In the following we give an overview of how to get started and provide some useful information about how to make a good forecast.

Becoming a forecaster

You can become a forecaster by opening the crowdforecastr app and creating an account.

This video gives you a quick introduction to the app and how to make a forecast:

Becoming a good forecaster

Improving your forecasting skill takes some time and effort. Here are some tips that may help you.

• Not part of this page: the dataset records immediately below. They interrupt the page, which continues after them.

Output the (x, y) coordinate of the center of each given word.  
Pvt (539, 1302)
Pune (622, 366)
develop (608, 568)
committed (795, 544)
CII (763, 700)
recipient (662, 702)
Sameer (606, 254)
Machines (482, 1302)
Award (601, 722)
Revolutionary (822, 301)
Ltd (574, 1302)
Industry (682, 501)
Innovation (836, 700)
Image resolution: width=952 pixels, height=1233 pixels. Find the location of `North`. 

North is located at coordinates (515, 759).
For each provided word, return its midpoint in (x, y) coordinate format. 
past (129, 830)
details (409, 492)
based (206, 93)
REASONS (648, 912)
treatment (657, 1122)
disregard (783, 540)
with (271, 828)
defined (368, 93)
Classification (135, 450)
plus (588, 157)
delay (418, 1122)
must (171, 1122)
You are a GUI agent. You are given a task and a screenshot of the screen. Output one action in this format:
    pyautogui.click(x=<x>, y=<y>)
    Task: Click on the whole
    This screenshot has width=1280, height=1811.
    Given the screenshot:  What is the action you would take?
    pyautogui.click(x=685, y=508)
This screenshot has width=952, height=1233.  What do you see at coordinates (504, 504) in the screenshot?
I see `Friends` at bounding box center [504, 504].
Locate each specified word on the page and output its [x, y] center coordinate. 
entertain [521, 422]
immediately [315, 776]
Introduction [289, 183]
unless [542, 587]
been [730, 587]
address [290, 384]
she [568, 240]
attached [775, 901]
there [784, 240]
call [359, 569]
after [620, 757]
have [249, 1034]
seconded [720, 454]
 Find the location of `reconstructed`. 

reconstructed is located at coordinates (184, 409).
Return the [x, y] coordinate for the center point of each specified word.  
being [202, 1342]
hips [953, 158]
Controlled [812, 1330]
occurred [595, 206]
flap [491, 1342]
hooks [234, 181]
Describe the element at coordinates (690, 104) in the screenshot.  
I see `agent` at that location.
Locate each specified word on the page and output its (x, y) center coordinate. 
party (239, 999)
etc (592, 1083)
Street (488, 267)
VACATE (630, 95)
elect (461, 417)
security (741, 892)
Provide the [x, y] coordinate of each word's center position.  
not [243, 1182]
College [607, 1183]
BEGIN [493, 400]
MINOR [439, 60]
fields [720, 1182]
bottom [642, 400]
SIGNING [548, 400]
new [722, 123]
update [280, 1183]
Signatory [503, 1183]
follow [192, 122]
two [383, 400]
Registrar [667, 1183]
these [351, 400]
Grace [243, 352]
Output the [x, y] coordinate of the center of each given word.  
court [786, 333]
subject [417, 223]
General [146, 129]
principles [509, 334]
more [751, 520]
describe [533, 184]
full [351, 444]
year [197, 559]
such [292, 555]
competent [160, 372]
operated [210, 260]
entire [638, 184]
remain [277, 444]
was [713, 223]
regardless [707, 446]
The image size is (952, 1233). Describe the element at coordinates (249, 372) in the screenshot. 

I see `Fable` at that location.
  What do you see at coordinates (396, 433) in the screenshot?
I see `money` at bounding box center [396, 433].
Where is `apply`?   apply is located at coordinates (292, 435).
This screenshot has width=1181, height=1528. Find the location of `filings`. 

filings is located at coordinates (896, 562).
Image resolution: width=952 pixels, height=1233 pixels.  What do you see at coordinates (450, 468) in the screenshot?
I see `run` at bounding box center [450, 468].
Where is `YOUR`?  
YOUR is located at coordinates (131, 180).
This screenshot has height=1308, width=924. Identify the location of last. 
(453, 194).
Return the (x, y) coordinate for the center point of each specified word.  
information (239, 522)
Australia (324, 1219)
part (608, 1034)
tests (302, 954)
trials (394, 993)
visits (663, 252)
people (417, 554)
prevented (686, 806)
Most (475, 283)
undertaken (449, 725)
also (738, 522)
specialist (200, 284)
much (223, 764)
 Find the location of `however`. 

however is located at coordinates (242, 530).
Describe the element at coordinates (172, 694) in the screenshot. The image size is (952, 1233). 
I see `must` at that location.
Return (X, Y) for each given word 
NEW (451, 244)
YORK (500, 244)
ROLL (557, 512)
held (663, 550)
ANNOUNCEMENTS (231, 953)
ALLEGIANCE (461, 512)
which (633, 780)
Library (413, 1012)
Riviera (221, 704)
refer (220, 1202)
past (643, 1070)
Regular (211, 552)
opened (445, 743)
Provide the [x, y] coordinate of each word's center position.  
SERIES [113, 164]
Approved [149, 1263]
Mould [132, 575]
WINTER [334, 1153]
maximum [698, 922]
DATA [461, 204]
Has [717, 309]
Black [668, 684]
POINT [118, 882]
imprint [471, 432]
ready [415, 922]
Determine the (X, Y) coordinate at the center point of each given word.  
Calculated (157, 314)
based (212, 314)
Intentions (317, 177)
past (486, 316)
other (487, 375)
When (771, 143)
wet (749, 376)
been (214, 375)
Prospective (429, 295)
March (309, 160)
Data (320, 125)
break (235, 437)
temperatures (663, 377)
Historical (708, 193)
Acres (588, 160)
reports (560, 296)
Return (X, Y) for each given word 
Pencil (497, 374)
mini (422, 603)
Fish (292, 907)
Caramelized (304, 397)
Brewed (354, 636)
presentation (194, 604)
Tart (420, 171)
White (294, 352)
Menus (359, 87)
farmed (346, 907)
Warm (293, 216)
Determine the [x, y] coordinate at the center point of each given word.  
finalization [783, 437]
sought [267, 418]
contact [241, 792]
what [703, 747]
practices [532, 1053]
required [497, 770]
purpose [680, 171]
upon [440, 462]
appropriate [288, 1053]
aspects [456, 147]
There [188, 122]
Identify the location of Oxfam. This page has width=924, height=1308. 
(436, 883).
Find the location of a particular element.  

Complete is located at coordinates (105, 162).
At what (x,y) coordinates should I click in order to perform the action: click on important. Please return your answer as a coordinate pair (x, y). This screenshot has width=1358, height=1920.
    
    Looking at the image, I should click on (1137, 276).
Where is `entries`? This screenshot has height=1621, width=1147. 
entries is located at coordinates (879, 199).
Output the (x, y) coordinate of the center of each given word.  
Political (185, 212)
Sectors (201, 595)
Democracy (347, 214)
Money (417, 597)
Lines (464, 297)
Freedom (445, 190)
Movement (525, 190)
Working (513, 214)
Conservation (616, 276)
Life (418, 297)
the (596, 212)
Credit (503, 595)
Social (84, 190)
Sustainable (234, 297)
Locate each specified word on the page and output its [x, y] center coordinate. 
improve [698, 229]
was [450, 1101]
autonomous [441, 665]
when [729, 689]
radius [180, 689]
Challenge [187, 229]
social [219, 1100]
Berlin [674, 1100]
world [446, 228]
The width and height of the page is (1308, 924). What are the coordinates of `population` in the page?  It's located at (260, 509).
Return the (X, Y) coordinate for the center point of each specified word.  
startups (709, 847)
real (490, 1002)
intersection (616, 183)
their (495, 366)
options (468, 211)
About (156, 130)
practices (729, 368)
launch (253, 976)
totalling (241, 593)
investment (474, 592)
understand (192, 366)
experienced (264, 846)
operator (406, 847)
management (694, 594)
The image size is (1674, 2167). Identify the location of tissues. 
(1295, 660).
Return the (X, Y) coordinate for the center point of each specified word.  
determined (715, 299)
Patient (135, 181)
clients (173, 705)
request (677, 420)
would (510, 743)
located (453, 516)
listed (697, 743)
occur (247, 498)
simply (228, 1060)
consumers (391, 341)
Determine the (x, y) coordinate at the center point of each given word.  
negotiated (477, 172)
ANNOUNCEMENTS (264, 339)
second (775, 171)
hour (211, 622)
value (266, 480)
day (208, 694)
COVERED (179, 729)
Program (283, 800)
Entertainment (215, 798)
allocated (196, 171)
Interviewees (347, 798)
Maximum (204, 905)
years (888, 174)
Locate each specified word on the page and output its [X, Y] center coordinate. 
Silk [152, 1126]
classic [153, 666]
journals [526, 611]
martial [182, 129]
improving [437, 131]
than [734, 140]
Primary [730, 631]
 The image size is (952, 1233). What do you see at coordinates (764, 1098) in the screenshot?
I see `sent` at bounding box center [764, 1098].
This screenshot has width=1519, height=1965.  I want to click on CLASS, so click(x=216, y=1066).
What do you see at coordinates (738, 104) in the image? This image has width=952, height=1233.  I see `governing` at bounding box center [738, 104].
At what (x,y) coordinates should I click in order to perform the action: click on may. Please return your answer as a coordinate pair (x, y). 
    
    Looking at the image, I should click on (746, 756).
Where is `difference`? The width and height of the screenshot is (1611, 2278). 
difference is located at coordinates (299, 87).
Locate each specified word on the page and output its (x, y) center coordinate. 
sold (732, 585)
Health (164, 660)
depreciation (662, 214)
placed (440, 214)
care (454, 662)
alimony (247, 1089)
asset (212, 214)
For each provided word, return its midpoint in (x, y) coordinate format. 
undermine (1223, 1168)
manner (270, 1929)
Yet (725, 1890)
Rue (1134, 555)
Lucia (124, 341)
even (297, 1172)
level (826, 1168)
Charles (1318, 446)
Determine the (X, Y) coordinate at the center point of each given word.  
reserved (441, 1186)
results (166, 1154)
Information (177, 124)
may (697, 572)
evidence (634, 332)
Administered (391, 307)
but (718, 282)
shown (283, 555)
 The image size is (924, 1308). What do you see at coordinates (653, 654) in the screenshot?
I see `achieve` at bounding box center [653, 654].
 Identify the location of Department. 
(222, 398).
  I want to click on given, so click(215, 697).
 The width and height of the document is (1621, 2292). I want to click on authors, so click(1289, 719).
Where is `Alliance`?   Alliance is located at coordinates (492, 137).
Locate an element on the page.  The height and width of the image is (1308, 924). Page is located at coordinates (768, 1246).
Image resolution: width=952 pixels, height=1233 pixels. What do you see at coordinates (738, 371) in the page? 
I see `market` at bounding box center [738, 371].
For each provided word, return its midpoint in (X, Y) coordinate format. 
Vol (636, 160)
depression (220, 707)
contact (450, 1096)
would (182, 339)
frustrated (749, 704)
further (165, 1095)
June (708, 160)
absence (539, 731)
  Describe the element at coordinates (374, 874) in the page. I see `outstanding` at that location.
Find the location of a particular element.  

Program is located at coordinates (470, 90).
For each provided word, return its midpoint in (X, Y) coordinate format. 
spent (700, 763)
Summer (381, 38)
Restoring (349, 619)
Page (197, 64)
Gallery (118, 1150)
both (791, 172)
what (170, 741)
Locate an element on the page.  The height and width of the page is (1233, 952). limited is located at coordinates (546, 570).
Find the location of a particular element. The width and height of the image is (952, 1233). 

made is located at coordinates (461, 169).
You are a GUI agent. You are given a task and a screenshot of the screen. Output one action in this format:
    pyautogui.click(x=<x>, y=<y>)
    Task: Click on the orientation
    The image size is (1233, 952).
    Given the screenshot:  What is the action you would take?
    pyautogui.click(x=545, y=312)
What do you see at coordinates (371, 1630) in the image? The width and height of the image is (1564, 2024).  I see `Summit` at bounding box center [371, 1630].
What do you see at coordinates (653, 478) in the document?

  1. Always look at the evaluation of past forecasts. This gives you helpful information about any systematic biases you may have. This could be things like
    • underestimating exponential growth
    • being to quick to interpret noisy data as a change in trend, or being to slow to adapt to new trends
    • being overly (un-)certain. To check this, check the WIS decomposition tab in the evaluation. This gives you an overview of how much of the penalties your forecasts get come from being too uncertain (a high sharpness value) or for being wrong and not uncertain enough (over- and underprediction)
  2. Make use of the log view. A straight line on the log view corresponds to exponential growth or decline, which is a good starting point in many (although not all) situations
  3. Increase your uncertainty over time. You should be much less sure about your forecast 4 weeks into the future than you predictions for next week
  4. Look at how quickly cases have fallen / risen in the past? Past growth rates may give an indicator for what kind of growth / decline may be likely in the future.
  5. Use additional information
    • A high Case Fatality Rate, for example, can be indicator that states don’t test enough and a lot of transmissions aren’t detected. This makes continued future growth more likely
    • How are testing efforts evolving over time? This may influence reported case numbers even if infections aren’t rising
    • Stringency of policy and implemented measures like lock-downs or school re-openings usually have an impact of future cases. Anticipating these may be helpful in forecasting.
    • Known reporting artifacts. For example, around Christmas reported cases and deaths were artifically low in many regions.
  6. Think about counteracting trends that occur at the same time. For example, vaccinations may push cases down, while new variants may make an increase more likely. Which of these effects does a higher influence on the growth rate over the next 4 weeks?